Minha filha me fez uma
pergunta: “O que é pensar?”. Disse-me que esta era a pergunta que o professor
de Filosofia havia proposto à classe. Pelo que lhe dou os parabéns. Primeiro,
por ter ido diretamente à questão essencial. Segundo, por ter tido sabedoria de
fazer a pergunta, sem dar a resposta. Porque se tivesse dado a resposta, teria
com ela cortado as asas do pensamento. O pensamento é como a águia que só pode
alçar vôo nos espaços vazios do desconhecido. Pensar é voar sobre o que não se
sabe. Não existe nada mais fatal para o pensamento do que o ensino das
respostas certas. Para isso existem as escolas: não para ensinar as respostas,
mas para ensinar as perguntas. As respostas nos permitem andar sobre a terra
firme. Mas somente as perguntas permitem entrar pelo mar do desconhecido.
E, no entanto, não
podemos viver sem respostas. As asas, para o impulso inicial do vôo, dependem
de pés apoiados na terra firme. Os pássaros, antes de saberem voar, têm que
aprender a caminhar sobre a terra firme.
Terra firme: as milhares
de perguntas para as quais as gerações passadas já descobriram as respostas. O
primeiro momento da educação é a transmissão deste saber. Nas palavras de
Roland Barthes: “Há um momento em que se ensina o que se sabe...”. E o mais
curioso é que este aprendizado é justamente para nos poupar da necessidade de
pensar.”(...) Aperto a tecla moqueca. A receita aparecerá no meu vídeo
cerebral: panela de barro, azeite, peixe, tomate, cebola, coentro, cheiro
verde, urucum, sal, pimenta, seguidos de uma série de instruções sobre o que
fazer. Não é coisa que eu tenha inventado. Foi-me ensinado. Não precisei pensar.
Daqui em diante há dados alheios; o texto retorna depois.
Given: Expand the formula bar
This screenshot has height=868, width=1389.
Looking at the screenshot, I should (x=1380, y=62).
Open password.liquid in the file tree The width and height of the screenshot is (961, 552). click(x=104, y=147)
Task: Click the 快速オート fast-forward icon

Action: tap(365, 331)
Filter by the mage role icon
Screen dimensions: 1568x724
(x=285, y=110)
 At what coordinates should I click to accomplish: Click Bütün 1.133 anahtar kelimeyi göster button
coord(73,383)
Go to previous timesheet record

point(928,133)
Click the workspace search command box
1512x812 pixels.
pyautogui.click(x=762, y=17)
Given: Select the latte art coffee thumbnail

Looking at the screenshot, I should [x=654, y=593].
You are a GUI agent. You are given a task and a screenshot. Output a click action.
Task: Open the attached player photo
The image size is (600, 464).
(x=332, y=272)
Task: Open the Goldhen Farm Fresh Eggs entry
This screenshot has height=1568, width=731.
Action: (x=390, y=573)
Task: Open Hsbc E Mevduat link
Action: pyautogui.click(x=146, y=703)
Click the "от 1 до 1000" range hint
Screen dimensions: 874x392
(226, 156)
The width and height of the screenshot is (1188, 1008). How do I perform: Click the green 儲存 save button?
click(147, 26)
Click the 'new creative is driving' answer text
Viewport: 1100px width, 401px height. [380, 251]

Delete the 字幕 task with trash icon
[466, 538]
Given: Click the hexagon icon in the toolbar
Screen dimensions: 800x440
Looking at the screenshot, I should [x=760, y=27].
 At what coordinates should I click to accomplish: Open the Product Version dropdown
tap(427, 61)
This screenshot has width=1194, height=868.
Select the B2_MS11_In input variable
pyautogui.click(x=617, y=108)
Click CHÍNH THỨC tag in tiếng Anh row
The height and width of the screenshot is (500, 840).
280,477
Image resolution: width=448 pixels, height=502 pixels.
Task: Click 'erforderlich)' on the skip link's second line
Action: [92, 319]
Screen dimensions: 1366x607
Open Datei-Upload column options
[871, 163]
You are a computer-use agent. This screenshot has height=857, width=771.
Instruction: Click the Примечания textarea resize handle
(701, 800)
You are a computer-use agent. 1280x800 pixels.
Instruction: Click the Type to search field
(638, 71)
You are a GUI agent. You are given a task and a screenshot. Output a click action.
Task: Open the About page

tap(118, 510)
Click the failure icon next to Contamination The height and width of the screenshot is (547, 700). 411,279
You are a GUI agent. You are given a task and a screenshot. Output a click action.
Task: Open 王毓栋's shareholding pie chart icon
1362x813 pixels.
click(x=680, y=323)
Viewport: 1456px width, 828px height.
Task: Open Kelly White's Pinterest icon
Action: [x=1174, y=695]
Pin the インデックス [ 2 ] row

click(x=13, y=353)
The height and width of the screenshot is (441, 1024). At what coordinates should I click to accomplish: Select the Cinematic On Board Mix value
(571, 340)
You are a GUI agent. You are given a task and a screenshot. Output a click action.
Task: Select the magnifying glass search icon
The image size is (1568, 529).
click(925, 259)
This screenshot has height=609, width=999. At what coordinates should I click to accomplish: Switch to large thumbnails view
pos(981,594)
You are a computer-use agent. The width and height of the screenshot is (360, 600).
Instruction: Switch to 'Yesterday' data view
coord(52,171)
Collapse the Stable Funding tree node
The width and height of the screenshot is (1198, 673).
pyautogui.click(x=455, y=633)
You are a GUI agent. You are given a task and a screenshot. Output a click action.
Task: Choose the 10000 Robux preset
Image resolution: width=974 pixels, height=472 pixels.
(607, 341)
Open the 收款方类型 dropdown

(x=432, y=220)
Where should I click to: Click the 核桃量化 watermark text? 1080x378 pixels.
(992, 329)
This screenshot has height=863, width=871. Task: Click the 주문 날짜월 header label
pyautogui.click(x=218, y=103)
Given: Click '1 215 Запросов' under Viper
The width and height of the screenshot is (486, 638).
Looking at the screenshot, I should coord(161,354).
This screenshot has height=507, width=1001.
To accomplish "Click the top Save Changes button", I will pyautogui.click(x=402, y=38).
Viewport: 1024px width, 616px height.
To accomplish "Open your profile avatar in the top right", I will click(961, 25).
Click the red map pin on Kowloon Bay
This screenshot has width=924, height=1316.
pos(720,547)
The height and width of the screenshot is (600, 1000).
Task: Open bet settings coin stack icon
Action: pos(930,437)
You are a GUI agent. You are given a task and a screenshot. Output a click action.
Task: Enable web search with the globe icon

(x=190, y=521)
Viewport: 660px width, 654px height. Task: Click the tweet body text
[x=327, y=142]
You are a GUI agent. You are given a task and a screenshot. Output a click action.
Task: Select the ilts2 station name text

Gostei. Foi para a memória. Esta é a regra fundamental desse computador que
vive no corpo humano: só vai para a memória aquilo que é objeto do desejo. A
tarefa primordial do professor: seduzir o aluno para que ele deseje e,
desejando, aprenda. E o saber fica memorizado de cor – etimologicamente, no
coração – à espera de que o teclado desejo de novo o chame do seu lugar de
esquecimento.
Memória: um saber que o
passado sedimentou. Indispensável para se repetir as receitas que os mortos nos
legaram. E elas são boas. Tão boas que nos fazem esquecer que é preciso voar.
Permitem que andemos pelas trilhas batidas. Mas nada têm a dizer sobre mares
desconhecidos. Muitas pessoas, de tanto repetir as receitas, metamorfosearam-se
de águias em tartarugas. E não são poucas as tartarugas que possuem diplomas
universitários. Aqui se encontra o perigo das escolas: de tanto ensinar o que o
passado legou – e ensinar bem – fazem os alunos se esquecer de que o seu
destino não é o passado critalizado em saber, mas um futuro que se abre como
vazio, um não saber que somente pode ser explorado com as asas do pensamento.
Compreende-se, então, que Barthes tenha dito que, seguindo-se ao tempo em que
se ensina o que se sabe, deve chegar o tempo quando se ensina o que não se
sabe. (Alves, R., 2000: 77)
Ousando conversar com o texto, logo de início,
Alves nos mostra quão simplista e equivocado pode ser o discurso da escola
quando omite a importância do processo de construção e prevê sucesso sem
laboração. O processo de pensar requer um exercício constante de investigação e
análise, portanto, que não está pronto, concretizado a priori.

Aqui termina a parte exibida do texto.